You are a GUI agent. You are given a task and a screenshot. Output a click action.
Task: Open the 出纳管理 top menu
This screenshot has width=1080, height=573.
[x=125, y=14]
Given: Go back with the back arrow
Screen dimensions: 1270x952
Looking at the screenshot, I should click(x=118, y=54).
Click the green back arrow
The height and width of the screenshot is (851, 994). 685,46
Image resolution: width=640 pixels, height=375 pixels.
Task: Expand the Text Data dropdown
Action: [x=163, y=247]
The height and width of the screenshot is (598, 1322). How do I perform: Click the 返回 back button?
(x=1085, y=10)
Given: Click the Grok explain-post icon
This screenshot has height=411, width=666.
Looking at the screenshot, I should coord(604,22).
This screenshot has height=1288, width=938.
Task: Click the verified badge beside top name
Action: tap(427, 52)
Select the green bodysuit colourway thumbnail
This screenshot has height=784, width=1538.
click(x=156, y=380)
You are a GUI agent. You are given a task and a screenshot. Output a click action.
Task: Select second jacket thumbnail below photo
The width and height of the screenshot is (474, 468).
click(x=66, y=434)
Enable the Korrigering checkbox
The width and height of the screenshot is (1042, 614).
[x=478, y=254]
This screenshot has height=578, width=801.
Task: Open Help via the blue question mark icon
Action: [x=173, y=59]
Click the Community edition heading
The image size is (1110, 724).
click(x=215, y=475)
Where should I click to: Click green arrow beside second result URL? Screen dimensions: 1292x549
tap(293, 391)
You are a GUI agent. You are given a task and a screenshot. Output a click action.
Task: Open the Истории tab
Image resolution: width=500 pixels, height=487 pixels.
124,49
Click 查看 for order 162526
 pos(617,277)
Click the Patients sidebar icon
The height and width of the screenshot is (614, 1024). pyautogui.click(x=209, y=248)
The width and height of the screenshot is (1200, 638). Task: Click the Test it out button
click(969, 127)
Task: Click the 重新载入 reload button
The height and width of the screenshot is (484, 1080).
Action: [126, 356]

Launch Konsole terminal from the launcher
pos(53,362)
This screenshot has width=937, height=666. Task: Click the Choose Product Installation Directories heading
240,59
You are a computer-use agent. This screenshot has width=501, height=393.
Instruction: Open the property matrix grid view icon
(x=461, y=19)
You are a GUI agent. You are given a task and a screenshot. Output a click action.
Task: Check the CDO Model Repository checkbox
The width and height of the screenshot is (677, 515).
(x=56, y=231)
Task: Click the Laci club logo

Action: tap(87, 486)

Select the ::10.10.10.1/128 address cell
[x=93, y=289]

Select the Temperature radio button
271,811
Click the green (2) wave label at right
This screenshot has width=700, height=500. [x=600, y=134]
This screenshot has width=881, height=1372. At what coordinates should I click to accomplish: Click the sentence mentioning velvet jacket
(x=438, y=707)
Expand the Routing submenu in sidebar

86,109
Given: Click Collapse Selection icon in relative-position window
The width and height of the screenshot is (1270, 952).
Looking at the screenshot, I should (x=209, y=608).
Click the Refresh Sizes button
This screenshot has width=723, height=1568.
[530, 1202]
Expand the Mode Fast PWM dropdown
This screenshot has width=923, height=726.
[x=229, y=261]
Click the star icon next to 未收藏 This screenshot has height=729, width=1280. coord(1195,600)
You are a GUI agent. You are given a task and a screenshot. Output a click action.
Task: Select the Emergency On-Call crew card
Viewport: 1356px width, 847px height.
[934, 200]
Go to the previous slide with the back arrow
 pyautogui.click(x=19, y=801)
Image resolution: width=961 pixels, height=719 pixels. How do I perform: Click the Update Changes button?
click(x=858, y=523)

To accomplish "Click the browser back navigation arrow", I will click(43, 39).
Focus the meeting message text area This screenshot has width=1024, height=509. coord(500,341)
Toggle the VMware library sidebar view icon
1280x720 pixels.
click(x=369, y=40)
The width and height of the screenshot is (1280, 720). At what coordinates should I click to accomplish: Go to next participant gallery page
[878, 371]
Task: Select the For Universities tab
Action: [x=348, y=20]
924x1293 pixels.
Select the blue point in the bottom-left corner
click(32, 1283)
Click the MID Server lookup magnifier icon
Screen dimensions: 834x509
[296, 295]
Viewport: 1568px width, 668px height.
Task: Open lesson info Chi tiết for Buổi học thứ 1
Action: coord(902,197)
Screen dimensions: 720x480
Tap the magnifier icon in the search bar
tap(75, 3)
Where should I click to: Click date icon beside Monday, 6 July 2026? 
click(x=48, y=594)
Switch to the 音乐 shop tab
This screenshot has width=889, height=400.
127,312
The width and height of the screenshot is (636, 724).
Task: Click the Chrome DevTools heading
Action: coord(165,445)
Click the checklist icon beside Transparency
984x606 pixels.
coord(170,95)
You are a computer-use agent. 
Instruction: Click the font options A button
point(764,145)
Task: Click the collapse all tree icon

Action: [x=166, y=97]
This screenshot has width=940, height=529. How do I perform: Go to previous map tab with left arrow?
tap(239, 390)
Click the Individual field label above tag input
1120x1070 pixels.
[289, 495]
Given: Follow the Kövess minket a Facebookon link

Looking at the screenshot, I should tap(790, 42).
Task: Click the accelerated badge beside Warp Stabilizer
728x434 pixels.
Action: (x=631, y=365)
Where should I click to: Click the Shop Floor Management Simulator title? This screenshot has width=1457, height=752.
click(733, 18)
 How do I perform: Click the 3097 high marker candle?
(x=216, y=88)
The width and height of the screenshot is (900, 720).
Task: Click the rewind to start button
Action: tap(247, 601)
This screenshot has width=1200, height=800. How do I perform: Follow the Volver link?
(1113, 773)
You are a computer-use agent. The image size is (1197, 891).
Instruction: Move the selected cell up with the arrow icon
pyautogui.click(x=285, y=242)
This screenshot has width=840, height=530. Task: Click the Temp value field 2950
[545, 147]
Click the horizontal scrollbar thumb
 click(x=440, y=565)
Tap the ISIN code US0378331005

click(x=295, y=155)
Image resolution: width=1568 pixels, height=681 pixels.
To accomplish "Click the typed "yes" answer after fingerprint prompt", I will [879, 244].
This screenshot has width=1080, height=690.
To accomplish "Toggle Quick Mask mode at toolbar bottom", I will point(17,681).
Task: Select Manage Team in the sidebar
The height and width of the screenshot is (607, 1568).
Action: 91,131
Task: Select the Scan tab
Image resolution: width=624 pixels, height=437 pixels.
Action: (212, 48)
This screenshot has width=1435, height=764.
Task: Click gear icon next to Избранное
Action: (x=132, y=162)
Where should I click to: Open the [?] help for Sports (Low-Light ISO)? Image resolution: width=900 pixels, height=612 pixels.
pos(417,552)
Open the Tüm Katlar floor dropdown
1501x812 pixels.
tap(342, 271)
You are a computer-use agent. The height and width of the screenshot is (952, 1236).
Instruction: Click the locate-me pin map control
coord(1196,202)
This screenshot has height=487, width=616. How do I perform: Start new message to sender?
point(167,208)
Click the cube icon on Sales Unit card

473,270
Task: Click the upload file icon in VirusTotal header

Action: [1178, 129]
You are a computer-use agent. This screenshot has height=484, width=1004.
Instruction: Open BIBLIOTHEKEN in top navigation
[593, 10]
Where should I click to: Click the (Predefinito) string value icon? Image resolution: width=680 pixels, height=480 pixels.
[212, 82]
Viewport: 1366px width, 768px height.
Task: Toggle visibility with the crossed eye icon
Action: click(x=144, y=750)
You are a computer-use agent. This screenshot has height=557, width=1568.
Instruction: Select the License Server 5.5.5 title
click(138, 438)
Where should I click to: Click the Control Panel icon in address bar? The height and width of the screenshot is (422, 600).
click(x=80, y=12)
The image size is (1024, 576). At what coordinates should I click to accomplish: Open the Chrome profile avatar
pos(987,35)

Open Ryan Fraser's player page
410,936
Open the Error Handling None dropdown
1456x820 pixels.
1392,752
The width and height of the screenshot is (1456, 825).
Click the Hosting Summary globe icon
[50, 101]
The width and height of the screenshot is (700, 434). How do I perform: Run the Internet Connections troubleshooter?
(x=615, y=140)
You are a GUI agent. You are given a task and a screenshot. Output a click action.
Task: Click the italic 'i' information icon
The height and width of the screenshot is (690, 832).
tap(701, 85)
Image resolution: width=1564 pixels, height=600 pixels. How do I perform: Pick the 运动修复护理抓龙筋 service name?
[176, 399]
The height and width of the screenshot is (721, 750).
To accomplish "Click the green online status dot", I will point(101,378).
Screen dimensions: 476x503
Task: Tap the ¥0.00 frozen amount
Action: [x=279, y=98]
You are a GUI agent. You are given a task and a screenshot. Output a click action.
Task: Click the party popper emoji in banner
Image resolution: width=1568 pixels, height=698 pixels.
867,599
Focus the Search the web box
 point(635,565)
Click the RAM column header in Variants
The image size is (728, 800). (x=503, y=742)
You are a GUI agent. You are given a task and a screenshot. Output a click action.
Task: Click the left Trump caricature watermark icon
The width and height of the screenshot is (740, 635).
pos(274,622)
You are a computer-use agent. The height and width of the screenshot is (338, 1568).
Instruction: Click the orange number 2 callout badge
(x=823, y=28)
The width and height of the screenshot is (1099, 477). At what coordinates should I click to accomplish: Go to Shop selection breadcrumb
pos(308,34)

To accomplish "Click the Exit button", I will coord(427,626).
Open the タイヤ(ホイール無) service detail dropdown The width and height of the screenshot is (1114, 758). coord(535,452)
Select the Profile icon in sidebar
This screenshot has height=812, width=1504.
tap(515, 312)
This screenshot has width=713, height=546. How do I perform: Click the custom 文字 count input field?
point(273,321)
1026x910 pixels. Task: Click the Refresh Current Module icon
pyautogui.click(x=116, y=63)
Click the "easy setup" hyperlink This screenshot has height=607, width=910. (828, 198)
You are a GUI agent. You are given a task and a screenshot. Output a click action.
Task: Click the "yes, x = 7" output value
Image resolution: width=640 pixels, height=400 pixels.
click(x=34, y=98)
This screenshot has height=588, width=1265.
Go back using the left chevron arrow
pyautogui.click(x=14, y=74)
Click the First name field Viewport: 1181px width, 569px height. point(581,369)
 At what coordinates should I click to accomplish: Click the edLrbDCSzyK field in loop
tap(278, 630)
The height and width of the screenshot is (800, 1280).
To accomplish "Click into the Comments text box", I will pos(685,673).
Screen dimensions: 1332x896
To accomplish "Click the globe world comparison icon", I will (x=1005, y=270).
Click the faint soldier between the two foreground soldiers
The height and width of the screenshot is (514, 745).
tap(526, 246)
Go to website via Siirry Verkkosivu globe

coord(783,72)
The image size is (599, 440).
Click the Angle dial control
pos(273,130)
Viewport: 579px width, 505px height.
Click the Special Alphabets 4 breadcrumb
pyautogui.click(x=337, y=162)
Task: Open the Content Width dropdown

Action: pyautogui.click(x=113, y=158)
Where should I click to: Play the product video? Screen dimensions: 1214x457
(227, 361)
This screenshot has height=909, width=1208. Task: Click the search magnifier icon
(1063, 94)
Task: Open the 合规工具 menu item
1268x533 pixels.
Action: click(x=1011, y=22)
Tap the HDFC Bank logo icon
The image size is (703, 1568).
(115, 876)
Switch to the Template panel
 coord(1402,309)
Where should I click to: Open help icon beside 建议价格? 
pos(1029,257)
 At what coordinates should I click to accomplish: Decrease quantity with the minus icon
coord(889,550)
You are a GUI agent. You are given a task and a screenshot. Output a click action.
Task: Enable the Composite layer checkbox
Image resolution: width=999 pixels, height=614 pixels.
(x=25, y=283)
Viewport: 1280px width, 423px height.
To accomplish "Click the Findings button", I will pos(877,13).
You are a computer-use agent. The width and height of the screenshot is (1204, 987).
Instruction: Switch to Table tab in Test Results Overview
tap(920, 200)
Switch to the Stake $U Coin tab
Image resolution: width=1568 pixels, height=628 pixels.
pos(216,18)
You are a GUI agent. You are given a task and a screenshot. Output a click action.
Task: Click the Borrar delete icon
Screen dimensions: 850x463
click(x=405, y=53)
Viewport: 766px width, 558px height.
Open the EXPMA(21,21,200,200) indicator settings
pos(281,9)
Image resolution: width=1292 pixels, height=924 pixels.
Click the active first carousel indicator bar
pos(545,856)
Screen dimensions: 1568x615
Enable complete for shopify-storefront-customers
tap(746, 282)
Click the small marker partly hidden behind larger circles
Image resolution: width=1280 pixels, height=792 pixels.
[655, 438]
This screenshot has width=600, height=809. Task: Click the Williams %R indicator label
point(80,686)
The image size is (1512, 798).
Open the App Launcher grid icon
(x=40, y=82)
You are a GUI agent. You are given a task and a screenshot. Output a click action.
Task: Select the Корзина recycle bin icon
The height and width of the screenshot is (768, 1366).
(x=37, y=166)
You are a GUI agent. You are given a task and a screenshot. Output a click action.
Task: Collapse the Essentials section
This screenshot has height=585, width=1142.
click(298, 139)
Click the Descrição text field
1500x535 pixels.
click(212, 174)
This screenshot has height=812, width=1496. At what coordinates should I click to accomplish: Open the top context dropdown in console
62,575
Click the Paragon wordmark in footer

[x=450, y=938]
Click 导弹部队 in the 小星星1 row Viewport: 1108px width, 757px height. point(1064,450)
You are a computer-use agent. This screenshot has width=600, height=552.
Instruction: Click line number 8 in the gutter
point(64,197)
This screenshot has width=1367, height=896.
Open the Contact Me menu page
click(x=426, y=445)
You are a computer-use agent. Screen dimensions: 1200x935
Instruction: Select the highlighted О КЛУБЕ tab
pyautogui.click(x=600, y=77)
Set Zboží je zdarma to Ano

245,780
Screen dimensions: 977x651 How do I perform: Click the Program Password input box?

-=-=-

== What you will do ==
Would you show each line of the listing above that has the string "checkbox"?

== Response to the task ==
Enable the Korrigering checkbox
Task: Check the CDO Model Repository checkbox
Task: Enable the Composite layer checkbox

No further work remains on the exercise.